The Activation Process
When B cells encounter a specific antigen (a substance that triggers an immune response), they require additional signals to fully activate. These signals often come from helper T cells or other immune cells. Upon activation, B cells transition from a resting state to an active state, which triggers a series of changes in their metabolism.
Metabolic Changes During Activation
Activated B cells exhibit changes in their energy usage. They need more energy and building blocks to support rapid division and the production of new proteins, including antibodies. The primary fuel for this process is glucose, but B cells can also utilize other energy sources.

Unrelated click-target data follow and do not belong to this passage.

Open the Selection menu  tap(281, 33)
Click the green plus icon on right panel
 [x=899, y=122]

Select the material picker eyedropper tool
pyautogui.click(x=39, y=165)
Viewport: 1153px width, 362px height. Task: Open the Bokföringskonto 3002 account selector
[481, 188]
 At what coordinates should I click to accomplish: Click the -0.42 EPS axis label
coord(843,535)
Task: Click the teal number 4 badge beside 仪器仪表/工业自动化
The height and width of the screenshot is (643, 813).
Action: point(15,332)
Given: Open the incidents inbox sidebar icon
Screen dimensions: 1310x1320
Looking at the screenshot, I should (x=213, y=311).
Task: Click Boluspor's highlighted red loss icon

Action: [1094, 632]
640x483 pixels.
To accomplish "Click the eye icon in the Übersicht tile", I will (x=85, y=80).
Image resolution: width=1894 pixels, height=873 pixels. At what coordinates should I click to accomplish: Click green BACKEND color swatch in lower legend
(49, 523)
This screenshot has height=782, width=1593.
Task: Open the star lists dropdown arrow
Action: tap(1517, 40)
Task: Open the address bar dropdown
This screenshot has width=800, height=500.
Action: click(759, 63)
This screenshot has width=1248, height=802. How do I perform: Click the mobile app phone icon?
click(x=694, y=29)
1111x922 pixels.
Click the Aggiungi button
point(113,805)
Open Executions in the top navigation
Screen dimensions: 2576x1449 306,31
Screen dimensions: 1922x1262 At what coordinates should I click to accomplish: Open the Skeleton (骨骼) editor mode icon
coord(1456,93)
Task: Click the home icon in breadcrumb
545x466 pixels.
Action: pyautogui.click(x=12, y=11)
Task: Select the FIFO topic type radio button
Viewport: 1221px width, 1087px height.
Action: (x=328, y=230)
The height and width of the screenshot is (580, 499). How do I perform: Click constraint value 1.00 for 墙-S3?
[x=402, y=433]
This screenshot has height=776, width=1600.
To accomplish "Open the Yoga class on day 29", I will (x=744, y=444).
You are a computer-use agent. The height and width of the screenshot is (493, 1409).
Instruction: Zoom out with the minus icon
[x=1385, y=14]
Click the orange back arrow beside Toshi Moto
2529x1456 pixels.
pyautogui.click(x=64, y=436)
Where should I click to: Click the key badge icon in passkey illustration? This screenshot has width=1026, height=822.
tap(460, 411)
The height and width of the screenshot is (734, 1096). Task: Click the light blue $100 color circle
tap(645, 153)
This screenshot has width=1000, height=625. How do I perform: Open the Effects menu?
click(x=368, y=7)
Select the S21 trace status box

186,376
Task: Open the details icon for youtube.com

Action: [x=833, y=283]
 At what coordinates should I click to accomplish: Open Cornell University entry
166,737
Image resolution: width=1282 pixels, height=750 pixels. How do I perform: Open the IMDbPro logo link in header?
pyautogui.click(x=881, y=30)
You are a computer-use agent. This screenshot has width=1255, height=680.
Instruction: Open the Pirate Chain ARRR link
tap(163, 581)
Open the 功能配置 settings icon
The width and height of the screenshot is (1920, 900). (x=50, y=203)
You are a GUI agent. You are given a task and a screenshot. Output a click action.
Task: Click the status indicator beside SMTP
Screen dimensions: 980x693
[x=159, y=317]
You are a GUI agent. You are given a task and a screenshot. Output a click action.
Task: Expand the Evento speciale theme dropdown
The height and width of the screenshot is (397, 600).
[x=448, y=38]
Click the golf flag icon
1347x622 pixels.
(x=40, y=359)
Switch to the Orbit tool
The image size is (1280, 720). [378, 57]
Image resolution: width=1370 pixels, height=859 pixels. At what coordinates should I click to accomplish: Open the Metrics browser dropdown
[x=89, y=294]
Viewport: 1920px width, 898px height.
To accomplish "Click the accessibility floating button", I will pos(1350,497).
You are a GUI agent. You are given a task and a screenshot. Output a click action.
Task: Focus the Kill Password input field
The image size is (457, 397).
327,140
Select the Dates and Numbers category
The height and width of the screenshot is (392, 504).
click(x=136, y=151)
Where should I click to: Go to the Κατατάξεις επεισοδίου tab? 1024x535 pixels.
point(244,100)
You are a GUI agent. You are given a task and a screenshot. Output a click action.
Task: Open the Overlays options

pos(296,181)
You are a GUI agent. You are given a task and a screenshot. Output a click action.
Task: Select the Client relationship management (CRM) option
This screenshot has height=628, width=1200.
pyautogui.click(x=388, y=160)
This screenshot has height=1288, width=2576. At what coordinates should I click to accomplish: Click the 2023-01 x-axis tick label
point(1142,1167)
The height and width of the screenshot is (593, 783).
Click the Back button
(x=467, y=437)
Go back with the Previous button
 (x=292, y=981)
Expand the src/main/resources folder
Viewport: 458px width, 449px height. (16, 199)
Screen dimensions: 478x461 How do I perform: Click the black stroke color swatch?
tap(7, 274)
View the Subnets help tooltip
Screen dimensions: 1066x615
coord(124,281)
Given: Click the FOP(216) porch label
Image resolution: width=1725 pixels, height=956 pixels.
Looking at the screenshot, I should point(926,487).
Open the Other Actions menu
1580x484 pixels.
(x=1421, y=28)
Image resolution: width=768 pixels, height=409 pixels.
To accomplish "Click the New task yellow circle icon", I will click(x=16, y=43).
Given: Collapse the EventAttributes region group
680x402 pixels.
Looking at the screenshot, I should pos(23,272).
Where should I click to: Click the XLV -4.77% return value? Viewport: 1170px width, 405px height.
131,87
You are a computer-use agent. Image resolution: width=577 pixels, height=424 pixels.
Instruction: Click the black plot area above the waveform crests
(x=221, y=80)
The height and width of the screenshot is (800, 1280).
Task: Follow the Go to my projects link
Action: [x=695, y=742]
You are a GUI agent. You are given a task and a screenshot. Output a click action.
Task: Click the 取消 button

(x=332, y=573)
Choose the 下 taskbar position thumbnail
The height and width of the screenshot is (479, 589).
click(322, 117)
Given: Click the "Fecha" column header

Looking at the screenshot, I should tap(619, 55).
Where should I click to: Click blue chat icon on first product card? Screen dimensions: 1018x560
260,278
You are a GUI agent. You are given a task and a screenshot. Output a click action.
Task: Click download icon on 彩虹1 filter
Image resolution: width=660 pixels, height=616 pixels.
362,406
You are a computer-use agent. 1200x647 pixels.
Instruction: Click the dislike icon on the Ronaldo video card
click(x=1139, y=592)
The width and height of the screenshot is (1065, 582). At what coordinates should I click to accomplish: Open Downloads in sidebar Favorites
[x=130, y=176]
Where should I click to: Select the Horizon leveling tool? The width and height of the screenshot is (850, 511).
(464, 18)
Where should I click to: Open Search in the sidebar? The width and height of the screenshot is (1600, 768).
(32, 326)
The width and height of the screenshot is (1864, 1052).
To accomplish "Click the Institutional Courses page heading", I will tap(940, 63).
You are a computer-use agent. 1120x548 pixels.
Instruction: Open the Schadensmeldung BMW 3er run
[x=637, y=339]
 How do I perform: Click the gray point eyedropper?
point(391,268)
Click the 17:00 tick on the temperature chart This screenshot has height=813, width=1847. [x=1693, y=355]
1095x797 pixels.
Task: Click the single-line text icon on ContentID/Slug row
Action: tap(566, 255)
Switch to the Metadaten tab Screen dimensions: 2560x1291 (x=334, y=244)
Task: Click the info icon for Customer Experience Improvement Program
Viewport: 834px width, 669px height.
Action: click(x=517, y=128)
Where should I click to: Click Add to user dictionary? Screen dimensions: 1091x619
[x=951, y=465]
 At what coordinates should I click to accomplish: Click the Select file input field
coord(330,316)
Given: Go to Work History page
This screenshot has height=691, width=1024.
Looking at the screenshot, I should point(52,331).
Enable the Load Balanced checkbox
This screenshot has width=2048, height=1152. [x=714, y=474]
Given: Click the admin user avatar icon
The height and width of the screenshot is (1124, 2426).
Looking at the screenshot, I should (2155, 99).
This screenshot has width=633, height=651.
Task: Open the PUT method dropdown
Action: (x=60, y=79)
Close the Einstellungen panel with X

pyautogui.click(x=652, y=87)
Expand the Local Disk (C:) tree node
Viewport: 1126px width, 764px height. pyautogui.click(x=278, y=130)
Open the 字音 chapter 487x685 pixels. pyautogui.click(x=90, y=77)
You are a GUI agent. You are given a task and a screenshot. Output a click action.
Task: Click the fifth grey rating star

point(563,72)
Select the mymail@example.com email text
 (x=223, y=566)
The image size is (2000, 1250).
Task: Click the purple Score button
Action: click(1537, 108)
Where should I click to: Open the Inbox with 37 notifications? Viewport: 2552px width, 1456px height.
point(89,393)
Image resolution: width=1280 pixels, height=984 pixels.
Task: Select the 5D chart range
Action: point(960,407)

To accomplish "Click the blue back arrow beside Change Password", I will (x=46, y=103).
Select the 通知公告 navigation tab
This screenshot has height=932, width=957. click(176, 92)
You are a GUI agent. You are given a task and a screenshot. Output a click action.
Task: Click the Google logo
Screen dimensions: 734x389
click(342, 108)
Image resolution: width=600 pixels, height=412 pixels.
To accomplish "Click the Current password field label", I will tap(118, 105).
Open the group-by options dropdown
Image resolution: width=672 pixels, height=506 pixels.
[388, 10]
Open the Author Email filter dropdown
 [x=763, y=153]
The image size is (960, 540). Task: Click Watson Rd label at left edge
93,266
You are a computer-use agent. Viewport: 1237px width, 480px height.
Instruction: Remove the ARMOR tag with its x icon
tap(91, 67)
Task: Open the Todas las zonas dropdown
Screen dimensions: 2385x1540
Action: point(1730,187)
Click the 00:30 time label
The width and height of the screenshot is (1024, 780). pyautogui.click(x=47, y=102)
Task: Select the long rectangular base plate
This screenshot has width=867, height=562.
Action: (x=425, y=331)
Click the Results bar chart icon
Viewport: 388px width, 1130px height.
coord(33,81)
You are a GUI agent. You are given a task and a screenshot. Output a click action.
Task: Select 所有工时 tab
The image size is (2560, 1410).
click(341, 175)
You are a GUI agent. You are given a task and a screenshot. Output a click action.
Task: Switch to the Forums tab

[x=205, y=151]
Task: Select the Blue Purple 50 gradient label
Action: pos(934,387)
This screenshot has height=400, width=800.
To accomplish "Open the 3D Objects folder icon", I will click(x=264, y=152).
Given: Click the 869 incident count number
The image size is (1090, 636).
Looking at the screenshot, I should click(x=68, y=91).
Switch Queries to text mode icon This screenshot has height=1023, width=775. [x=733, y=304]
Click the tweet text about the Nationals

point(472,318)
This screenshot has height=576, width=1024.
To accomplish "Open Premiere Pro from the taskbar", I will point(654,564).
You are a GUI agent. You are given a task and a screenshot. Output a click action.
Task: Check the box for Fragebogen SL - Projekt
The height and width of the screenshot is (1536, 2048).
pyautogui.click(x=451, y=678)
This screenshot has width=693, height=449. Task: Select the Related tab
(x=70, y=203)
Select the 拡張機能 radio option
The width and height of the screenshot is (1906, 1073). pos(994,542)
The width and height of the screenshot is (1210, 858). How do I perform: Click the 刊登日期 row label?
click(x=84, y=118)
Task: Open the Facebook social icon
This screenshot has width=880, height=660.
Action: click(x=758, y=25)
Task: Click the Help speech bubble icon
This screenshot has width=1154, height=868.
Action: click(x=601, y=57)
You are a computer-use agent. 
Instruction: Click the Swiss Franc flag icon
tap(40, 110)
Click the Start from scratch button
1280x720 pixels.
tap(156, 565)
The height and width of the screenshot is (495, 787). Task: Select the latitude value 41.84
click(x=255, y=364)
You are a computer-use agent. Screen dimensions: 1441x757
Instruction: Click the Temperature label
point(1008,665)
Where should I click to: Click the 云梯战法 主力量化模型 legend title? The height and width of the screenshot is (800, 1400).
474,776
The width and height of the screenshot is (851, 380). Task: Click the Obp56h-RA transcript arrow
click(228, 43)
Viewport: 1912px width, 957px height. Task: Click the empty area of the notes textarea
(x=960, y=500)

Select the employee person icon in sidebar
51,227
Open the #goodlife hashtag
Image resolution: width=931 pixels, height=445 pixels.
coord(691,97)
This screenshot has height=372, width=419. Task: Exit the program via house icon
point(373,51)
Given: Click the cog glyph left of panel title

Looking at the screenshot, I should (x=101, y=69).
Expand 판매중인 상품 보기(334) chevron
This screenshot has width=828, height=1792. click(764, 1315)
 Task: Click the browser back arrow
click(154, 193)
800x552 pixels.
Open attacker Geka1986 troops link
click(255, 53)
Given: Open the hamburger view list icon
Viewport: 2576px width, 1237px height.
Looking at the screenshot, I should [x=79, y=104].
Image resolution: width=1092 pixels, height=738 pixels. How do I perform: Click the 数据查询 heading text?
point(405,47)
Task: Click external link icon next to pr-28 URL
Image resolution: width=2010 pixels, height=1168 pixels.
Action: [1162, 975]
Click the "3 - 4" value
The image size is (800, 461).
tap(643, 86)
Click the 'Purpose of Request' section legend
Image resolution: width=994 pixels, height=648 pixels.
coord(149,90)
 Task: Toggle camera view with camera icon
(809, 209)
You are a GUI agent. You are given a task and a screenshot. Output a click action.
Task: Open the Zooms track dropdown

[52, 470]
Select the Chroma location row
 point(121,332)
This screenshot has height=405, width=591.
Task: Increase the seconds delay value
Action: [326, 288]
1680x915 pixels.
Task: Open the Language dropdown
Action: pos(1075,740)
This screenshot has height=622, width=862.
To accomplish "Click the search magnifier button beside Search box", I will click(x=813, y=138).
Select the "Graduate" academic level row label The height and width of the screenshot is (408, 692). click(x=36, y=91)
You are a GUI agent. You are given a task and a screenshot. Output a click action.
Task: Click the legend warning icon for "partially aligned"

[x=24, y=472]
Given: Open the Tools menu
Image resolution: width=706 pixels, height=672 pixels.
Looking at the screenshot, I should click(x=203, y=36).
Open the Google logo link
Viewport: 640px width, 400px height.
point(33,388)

In a dormant state, B cells consume very little energy. They primarily rely on a process called oxidative phosphorylation, where they break down fatty acids for energy. In contrast, when activated, B cells switch to a more energy-consuming state. They begin to take up more glucose and use it to produce the energy they need, along with other molecules required for growth and division.
Importance of Glucose
Glucose uptake increases significantly upon B cell activation. This process is mediated by specific transporters on the surface of B cells that allow glucose to enter. Additionally, the enzyme Hexokinase (HK) plays a crucial role in this process by converting glucose into glucose-6-phosphate. This conversion helps to trap glucose inside the cell and directs it toward various metabolic pathways.
There are different types of hexokinase, with HK2 being the most important during B cell activation. HK2 is involved in maximizing glucose use for energy production and biosynthesis. Its expression is upregulated when B cells are activated, largely under the influence of signaling pathways triggered by the activation.
Key Signaling Pathways
Several signaling pathways are crucial for the metabolic changes seen in activated B cells. The Phosphoinositide 3-kinase (PI3K) pathway is one of the key pathways involved. Signals that activate B cells also activate the PI3K pathway, leading to increased glucose uptake and HK2 expression.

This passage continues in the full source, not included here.